2. The compact keypad of claim 1, wherein the key array comprises sixteen to thirty-seven individual push-button keys.

3. The compact keypad of claim 1, wherein the central individual key disposed in the hexagonal pattern, in combination with an adjacent individual key can code for up to seven separate characters of a character set with a single finger stroke.

4. The compact keypad of claim 1, wherein the key array comprises a plurality of hexagonal patterns of individual keys.

5. The compact keypad of claim 1, wherein the individual push-button keys have a top surface that is substantially circular shaped.

6. The compact keypad of claim 1, wherein the individual push-button keys have a top surface that is substantially hexagonal shaped.
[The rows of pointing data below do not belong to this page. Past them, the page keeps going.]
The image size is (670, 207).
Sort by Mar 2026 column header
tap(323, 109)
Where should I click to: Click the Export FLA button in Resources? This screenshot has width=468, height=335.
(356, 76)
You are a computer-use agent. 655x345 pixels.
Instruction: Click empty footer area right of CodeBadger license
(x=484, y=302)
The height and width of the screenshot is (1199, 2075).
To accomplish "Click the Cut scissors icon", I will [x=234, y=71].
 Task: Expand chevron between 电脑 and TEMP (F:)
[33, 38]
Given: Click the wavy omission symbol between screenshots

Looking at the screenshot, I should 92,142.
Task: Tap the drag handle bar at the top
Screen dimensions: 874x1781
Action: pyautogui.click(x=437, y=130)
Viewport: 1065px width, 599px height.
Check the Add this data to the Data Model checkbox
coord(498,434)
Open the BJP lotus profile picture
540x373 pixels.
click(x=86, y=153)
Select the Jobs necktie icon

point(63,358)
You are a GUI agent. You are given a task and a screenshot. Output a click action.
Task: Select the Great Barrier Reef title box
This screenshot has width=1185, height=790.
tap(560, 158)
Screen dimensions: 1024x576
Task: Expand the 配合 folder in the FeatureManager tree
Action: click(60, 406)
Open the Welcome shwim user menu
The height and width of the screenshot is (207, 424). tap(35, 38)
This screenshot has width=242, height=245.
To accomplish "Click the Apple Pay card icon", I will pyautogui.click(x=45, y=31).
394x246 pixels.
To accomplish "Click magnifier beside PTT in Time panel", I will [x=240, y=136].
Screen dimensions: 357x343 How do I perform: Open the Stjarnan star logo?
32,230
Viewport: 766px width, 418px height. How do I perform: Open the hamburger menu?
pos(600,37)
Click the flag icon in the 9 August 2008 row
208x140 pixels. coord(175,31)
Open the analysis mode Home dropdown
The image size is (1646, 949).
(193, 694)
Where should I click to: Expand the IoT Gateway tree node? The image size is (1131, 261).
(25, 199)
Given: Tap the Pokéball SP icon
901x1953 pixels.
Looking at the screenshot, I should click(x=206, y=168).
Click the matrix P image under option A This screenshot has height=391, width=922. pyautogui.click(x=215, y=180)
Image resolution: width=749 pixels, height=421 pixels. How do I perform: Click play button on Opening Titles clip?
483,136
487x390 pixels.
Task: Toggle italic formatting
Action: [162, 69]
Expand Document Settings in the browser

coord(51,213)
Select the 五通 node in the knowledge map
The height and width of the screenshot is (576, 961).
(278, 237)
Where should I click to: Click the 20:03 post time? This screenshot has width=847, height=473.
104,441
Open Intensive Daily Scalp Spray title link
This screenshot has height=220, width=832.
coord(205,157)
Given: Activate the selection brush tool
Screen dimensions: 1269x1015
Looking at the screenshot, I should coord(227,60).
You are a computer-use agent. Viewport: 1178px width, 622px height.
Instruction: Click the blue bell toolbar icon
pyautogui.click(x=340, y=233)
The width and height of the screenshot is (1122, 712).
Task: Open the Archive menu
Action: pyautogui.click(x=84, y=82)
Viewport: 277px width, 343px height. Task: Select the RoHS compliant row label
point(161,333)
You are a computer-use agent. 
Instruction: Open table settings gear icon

7. The compact keypad of claim 1, wherein the individual push-button keys have a top surface adaptation comprising six partial circle dimples symmetrically disposed at an outer edge of the top surface of each individual key.

8. The compact keypad of claim 1, wherein the pitch between adjacent pairs of individual keys at their top surfaces ranges from about 0.01 inch to 0.25 inch.

9. The compact keypad of claim 1, wherein the grouping of the six individual keys adjacent to and surrounding one central individual key are symmetrically disposed around the central individual key.

10. A compact keypad of claim 1, wherein the key array and the individual keys are miniaturized so that one finger stroke can encompass all of the individual keys in the hexagonal pattern, and any one individual key is part of a group consisting of six individual keys adjacent to and surrounding a central key space.